L’unica struttura sanitaria operativa della zona era e rimane il Caimi, uno sgangherato centro medico dedicato alla maternità, con 14 brandine arrugginite, materassi sfondati e una sola incubatrice: se per caso due madri si trovano a dare alla luce contemporaneamente due bambini prematuri, uno di loro è destinato a morire perché l’ospedale più vicino è a quattro ore di distanza, a Cobán, lungo una strada quasi impraticabile, con un tempo di percorrenza di quattro ore. A chiusura di questo quadro desolante, ad Ixcán, non ci sono vere ambulanze. I mezzi adibiti a questo compito sono tre pick-up, su cui è montato una sorta di cassone, all’interno del quale viaggia lo sventurato paziente.
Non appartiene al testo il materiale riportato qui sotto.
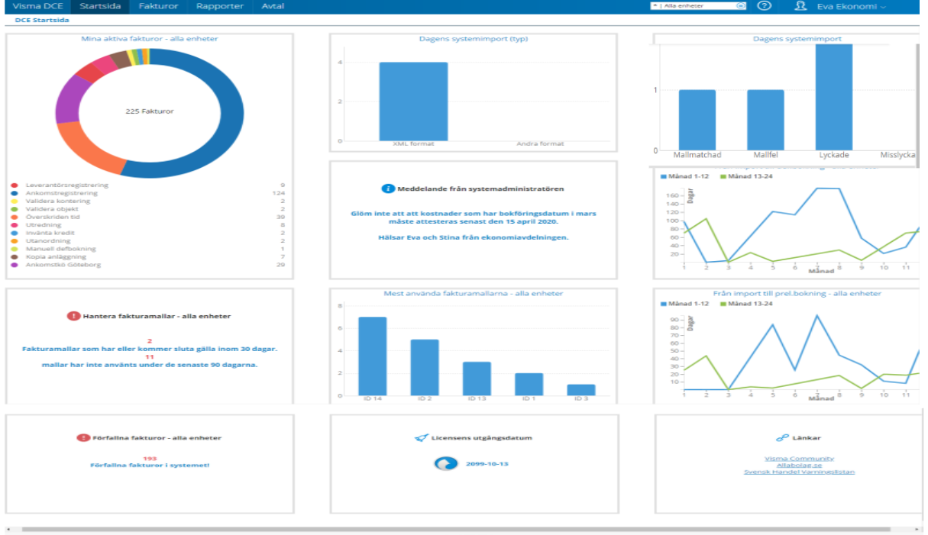928x535 pixels.
Task: Open the Rapporter menu
Action: 219,6
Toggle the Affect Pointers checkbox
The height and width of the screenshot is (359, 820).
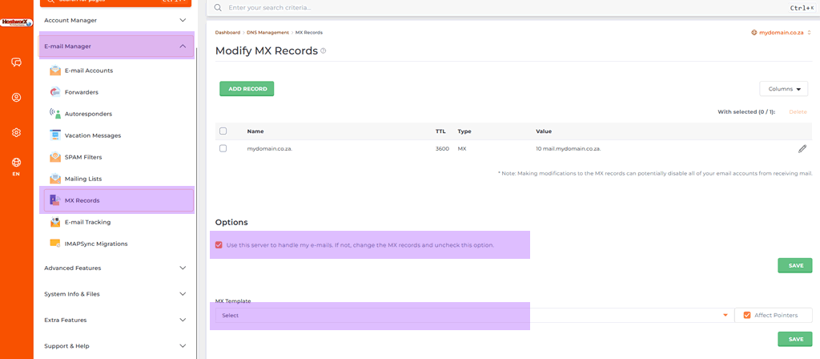click(747, 315)
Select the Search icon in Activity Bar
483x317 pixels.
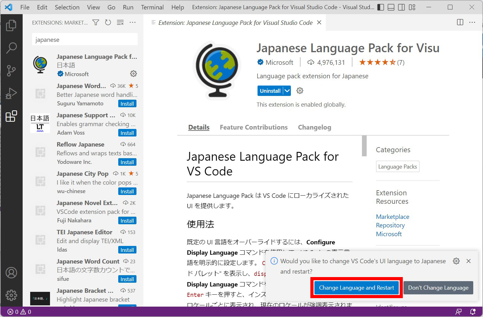12,48
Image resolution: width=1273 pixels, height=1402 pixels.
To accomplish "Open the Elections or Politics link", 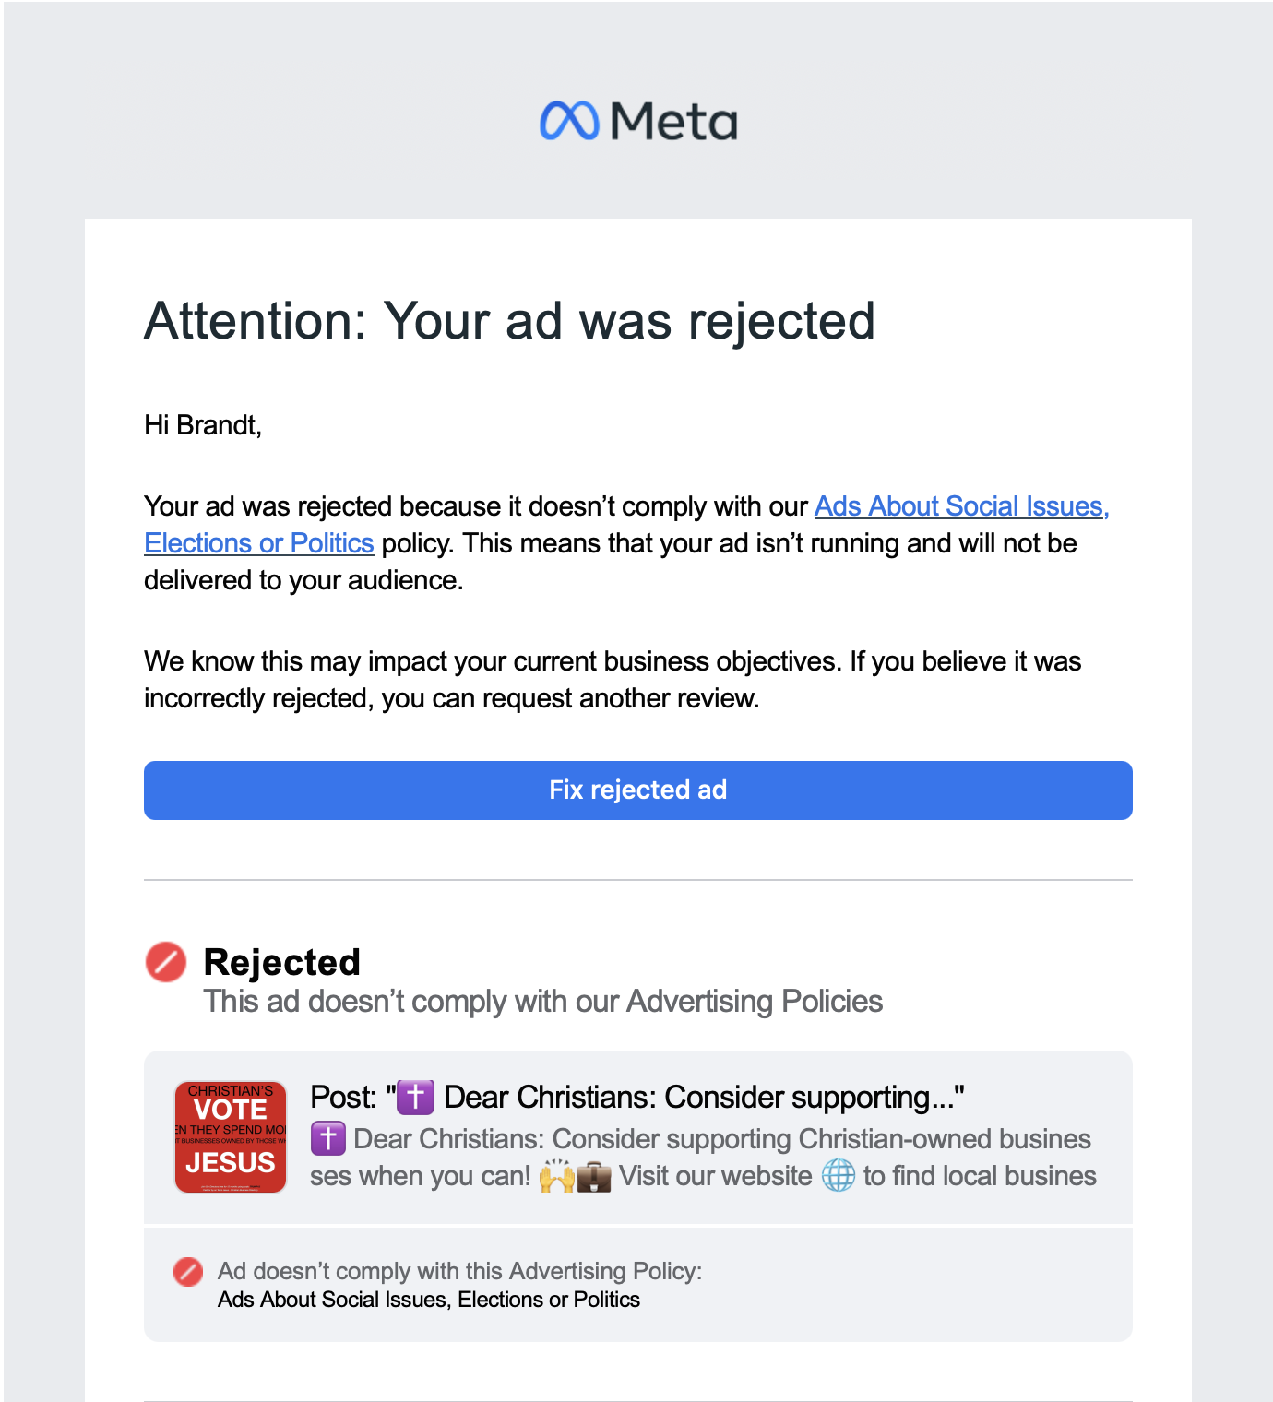I will pos(259,543).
Durante i primi mesi della pandemia Daniel non lascia mai il suo negozio. Poi, nel 2020, si ammala. Si cura con dei rimedi naturali che, naturalmente, non hanno alcuna efficacia. Quando il Covid comincia a divorargli i polmoni, e la sua salute peggiora drasticamente, i familiari lo fanno ricoverare nella clinica privata davanti al negozio. Ci rimane due giorni e poi i dottori lo mandano via perché sostengono di non avere i mezzi per stabilizzarlo. Con un debito di circa mille dollari sulle spalle, e uno stato di salute in rapida compromissione, Daniel viene dirottato al centro di maternità. Proprio nel periodo del suo ricovero al Caimi, e in piena crisi sanitaria, il presidente guatemalteco Alejandro Giammattei, non trova di meglio che visitare Ixcán ed inaugurare il restauro di un ponte. La gente del posto organizza una manifestazione e chiede al presidente di far riprendere al più presto i lavori dell’ospedale. Con la retorica tipica di questi frangenti, Giammattei rassicura la popolazione, dicendo che quello è esattamente uno degli obiettivi prioritari del suo governo e che le procedure amministrative di riattivazione sono già in corso. Qualche mese più tardi una delegazione di donne si spinge fino alla capitale per chiedere che i lavori riprendano. Ma l’appello è destinato a cadere nel vuoto. Nel frattempo Daniel sta sempre peggio e il Caimi non ha i macchinari, né i medicinali in grado di aiutarlo. L’unica speranza è il viaggio di quattro ore fino a Cobán. Così viene caricato alla meglio dentro il cassone bianco, che ha solo due minuscole finestrelle ai lati e nessuna attrezzatura di soccorso all’interno, e l’ambulanza parte. Durante il trasferimento, sballottato dalle buche e dalle pozzanghere che rallentano il pick-up, e immerso nella più spaventosa delle solitudini possibili, Daniel si spegne piano piano, fino a quando – da qualche parte, fra Ixcán e l’ospedale – i suoi polmoni collassano. Voglio credere, voglio sperare che Daniel fosse già privo di conoscenza al momento della partenza, perché l’idea che quello squallido cassone bianco sia stata l’ultima cosa che ha visto prima di morire, è intollerabilmente triste.
Daniel è stata la prima vittima ufficiale del Covid-19 nella zona di Ixcán, ma sappiamo che la sua morte ha altri colpevoli, come sappiamo che questi ultimi non pagheranno mai abbastanza per i crimini che gravano sulle loro coscienze.
In memoria di Daniel Cuyuch, (1945-2021), originario del comune di Ixcán, Guatemala, morto di corruzione a 76 anni, e di tutti gli altri Daniel del mondo.